SUPPLIED ENTRIES:
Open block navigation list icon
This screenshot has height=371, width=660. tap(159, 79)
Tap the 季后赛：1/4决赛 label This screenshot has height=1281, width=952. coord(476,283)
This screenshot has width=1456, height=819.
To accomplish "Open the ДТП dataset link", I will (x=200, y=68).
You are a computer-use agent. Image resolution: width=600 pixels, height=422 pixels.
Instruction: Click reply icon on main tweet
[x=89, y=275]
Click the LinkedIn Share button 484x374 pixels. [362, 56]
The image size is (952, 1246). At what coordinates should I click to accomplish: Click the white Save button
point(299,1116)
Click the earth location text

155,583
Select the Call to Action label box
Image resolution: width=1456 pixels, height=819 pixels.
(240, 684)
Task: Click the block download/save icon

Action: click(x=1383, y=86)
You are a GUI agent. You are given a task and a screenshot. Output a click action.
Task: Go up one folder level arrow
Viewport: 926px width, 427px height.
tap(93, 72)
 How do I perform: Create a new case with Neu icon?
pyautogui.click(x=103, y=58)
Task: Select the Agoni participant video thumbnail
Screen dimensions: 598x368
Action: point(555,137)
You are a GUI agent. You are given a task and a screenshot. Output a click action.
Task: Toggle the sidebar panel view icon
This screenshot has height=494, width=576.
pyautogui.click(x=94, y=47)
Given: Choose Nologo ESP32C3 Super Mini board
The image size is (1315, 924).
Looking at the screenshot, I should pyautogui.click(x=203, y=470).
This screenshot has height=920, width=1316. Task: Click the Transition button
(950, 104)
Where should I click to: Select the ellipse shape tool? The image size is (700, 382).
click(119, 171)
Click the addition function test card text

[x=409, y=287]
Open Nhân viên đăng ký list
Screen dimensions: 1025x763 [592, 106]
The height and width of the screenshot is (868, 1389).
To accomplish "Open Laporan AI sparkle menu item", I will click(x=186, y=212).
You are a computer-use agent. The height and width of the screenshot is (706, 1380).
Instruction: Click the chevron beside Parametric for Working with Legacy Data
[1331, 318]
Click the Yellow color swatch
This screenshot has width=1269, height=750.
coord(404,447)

CHALLENGE: Copy out the rows exactly, from the line containing "The image size is (952, 1246)." down to the line containing "tap(93, 72)", including both of those lines.

RESPONSE TO THE EXERCISE:
The image size is (952, 1246). At what coordinates should I click to accomplish: Click the white Save button
point(299,1116)
Click the earth location text

155,583
Select the Call to Action label box
Image resolution: width=1456 pixels, height=819 pixels.
(240, 684)
Task: Click the block download/save icon

Action: click(x=1383, y=86)
You are a GUI agent. You are given a task and a screenshot. Output a click action.
Task: Go up one folder level arrow
Viewport: 926px width, 427px height.
tap(93, 72)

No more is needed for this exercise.